Growing up I had an antique toy clown named Sherry, she was a wind up toy that played music and her head slowly turned. Sherry was one of my most beloved toys as a young child. However my love for Sherry soon turned to hate as she tormented me with her smile and slow nod. By the time I was five I was suffering from coulrophobia (fear of clowns). My fear was brought on by the 1990 movie Stephen King’s “It”, a movie derived from one of his many novels about an evil clown, Pennywise. My childhood had become tainted with images of this smiling clown who dwelled in sewers and tormented the minds of young children well into adulthood.
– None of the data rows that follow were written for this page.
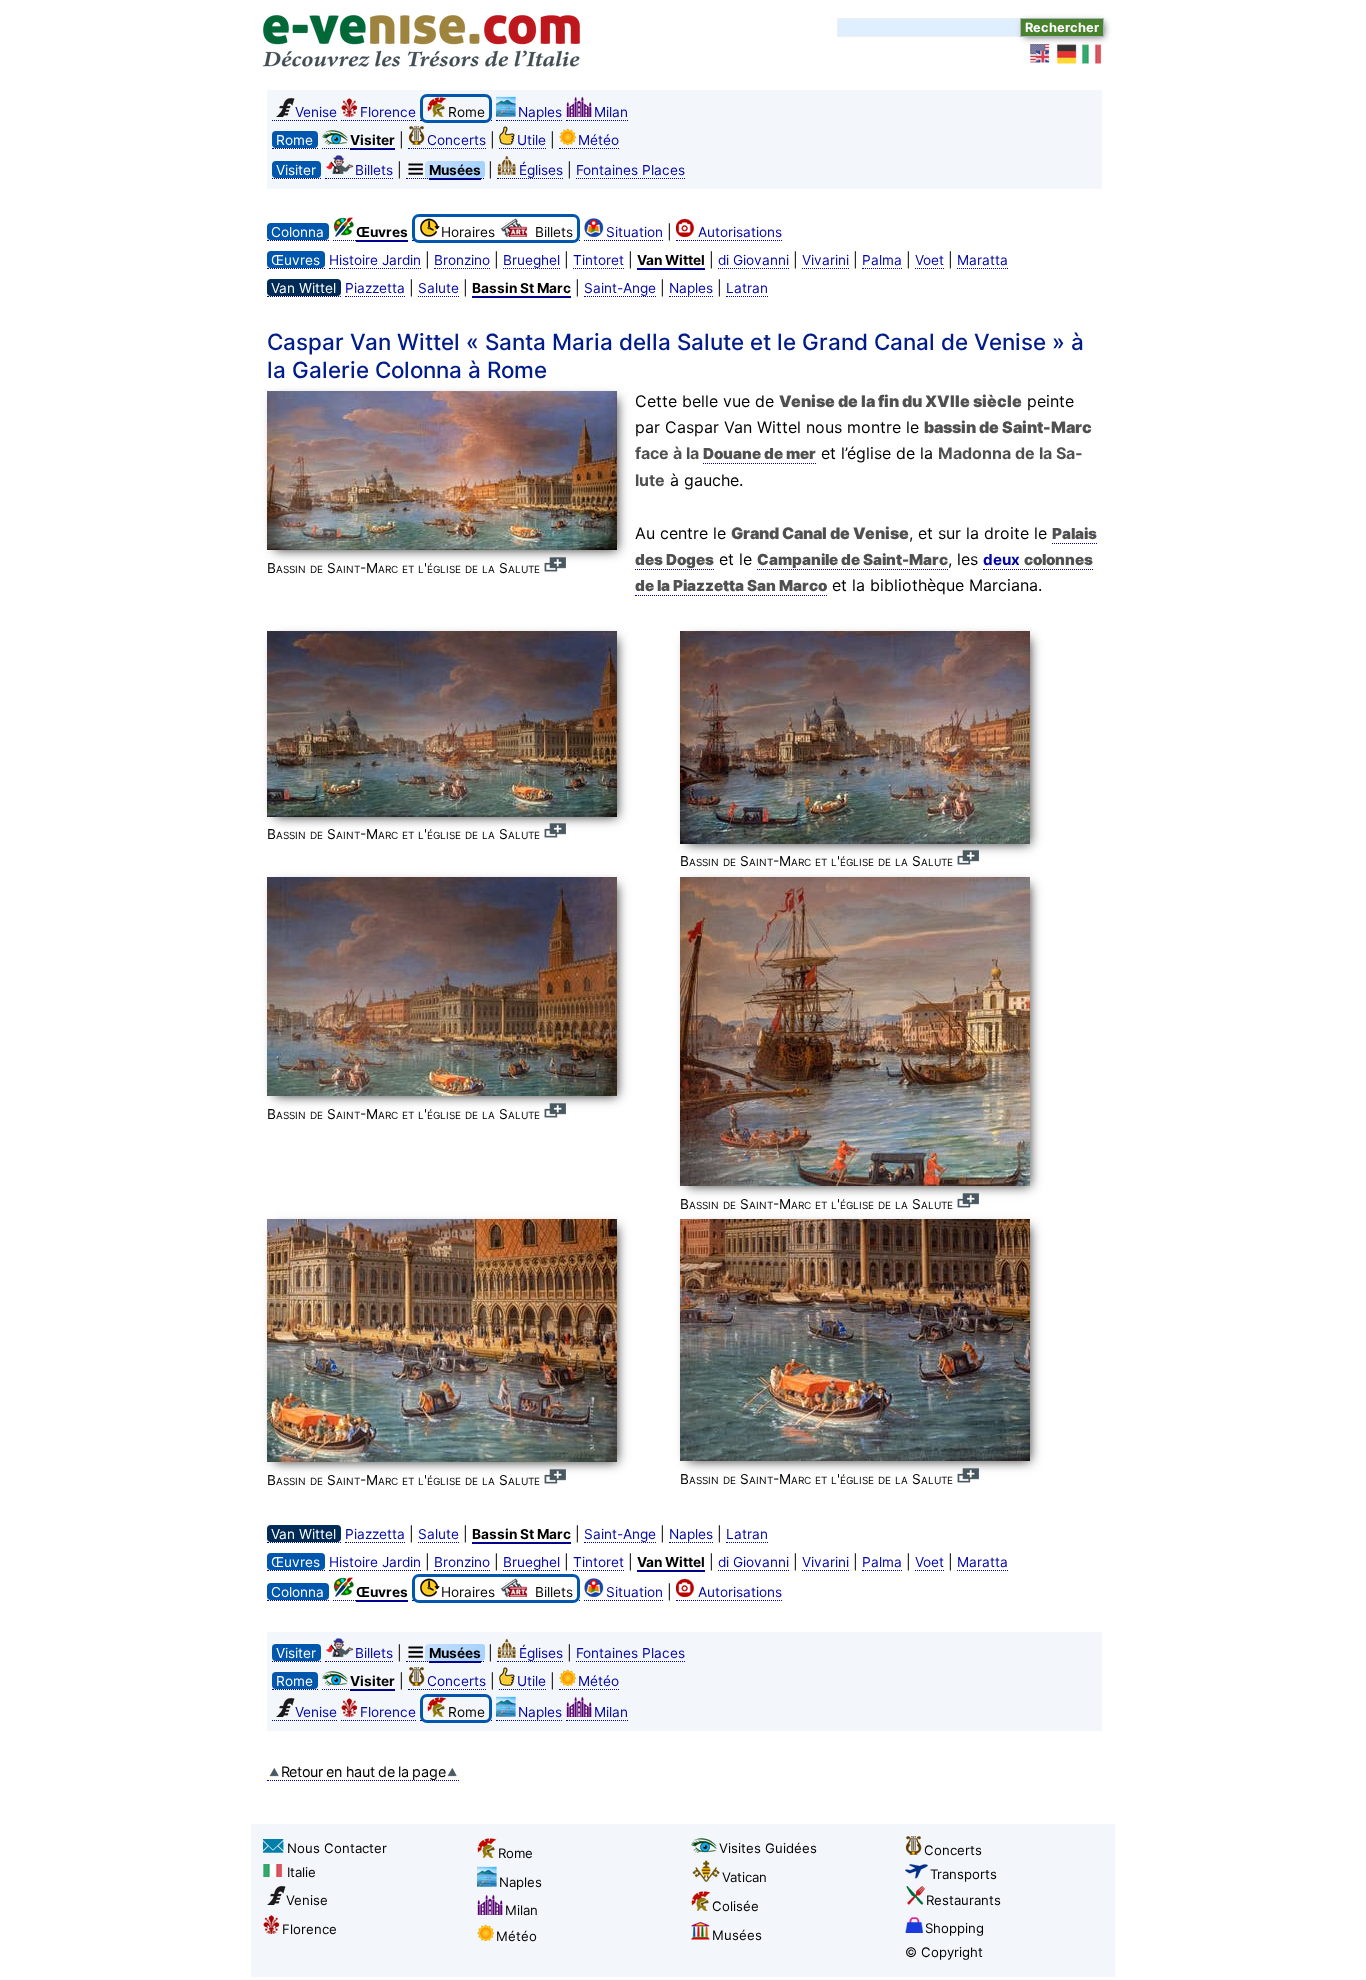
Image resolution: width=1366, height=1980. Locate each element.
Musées (737, 1935)
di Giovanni (753, 260)
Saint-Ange (620, 288)
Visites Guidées (768, 1848)
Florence (388, 112)
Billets (374, 170)
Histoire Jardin (375, 260)
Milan (611, 112)
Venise (316, 112)
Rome (515, 1853)
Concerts (456, 140)
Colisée (735, 1906)
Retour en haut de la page (363, 1771)
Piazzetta (375, 288)
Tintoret (598, 260)
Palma (882, 260)
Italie (301, 1872)
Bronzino (462, 260)
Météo (598, 140)
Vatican (744, 1877)
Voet (929, 260)
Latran (747, 288)
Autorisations (740, 232)
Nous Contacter (337, 1848)
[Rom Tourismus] (1067, 54)
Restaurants (963, 1900)
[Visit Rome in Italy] (1041, 54)
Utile (531, 140)
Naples (540, 112)
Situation (634, 232)
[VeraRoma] (1093, 54)
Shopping (954, 1928)
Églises (541, 170)
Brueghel (531, 260)
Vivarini (825, 260)
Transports (963, 1874)
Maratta (982, 260)
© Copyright (944, 1952)
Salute (438, 288)
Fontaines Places (630, 170)
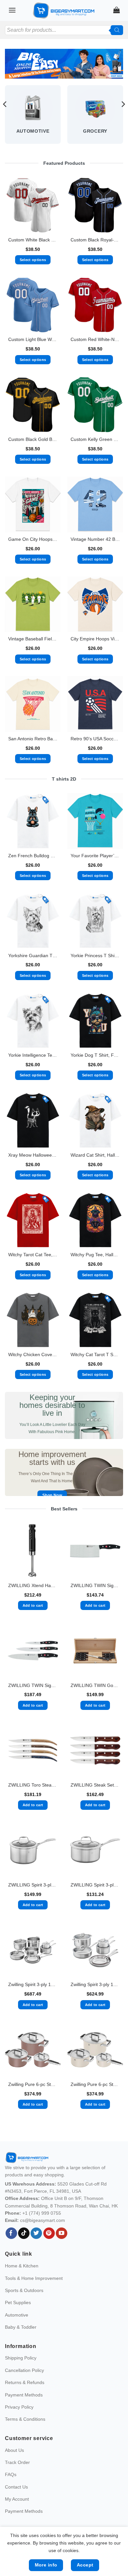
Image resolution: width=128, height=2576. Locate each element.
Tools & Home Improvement (34, 2278)
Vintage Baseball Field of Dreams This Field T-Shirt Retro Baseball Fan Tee (32, 638)
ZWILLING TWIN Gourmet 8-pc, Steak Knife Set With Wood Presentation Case (95, 1685)
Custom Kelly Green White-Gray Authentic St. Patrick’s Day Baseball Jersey (95, 439)
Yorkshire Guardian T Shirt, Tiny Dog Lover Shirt (32, 955)
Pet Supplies (18, 2302)
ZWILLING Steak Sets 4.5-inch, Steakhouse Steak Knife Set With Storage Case (95, 1785)
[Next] (123, 117)
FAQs (10, 2474)
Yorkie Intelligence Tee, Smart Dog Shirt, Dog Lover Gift (32, 1055)
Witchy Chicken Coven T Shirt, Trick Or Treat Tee (32, 1354)
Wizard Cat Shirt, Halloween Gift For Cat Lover (95, 1155)
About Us (14, 2450)
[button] (12, 10)
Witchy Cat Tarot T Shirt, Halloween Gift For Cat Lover (95, 1354)
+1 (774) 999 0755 (41, 2213)
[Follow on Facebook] (11, 2233)
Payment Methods (24, 2394)
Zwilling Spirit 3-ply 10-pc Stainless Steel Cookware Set (95, 1984)
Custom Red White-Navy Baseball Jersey (95, 339)
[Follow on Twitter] (36, 2233)
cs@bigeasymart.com (42, 2220)
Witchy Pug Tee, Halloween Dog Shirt (95, 1254)
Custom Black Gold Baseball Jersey (32, 439)
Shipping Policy (20, 2357)
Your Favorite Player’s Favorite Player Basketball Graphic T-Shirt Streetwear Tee (95, 855)
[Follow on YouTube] (61, 2233)
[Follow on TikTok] (24, 2233)
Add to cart (33, 1605)
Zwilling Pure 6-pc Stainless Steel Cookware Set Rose (32, 2084)
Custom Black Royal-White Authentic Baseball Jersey (95, 239)
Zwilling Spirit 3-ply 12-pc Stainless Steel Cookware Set (32, 1984)
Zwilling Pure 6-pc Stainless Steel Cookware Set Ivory (95, 2084)
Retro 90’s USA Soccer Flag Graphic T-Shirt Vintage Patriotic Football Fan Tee (95, 738)
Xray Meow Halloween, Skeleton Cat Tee (32, 1155)
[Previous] (5, 117)
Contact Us (16, 2487)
His twisted face and evil laugh replaced the innocent music of my beloved Sherry.
As I got older and entered adolescents my fear of clowns became even more paralayzing, Bozo the Clown seemed to laugh at me directly, with his red nose and painted smile. Ronald McDonald made me want any kind of meal other than a happy meal, because the truth was I was anything but happy when I saw him. I’m 26 now and a mother, my son doesn’t understand what it is about clowns that his mother is so terrified of, all he knows is that something about the circus keeps me from taking him. To see a picture of a clown or to hear a clowns laughter on television brings on a panic attack. I know that my fear is really just mind over matter, that clowns are a wonderful part of childhood innocence that should make you laugh with their squirting flowers and balloon creations. But for me I am constantly tormented by the laughter of Pennywise and the slow turning of my beloved Sherry’s foam head.
I know that even as an adult I do not fear alone, the fear of clowns is extremely common among both children and adults. I have to ask myself am I depriving my son of the innocence he so deserves? Am I being childish when I ask parents “will you have a clown?” when given an invitation to their child’s birthday party? Or will I ever be able to conquer my fear of those who take pride in making children smile?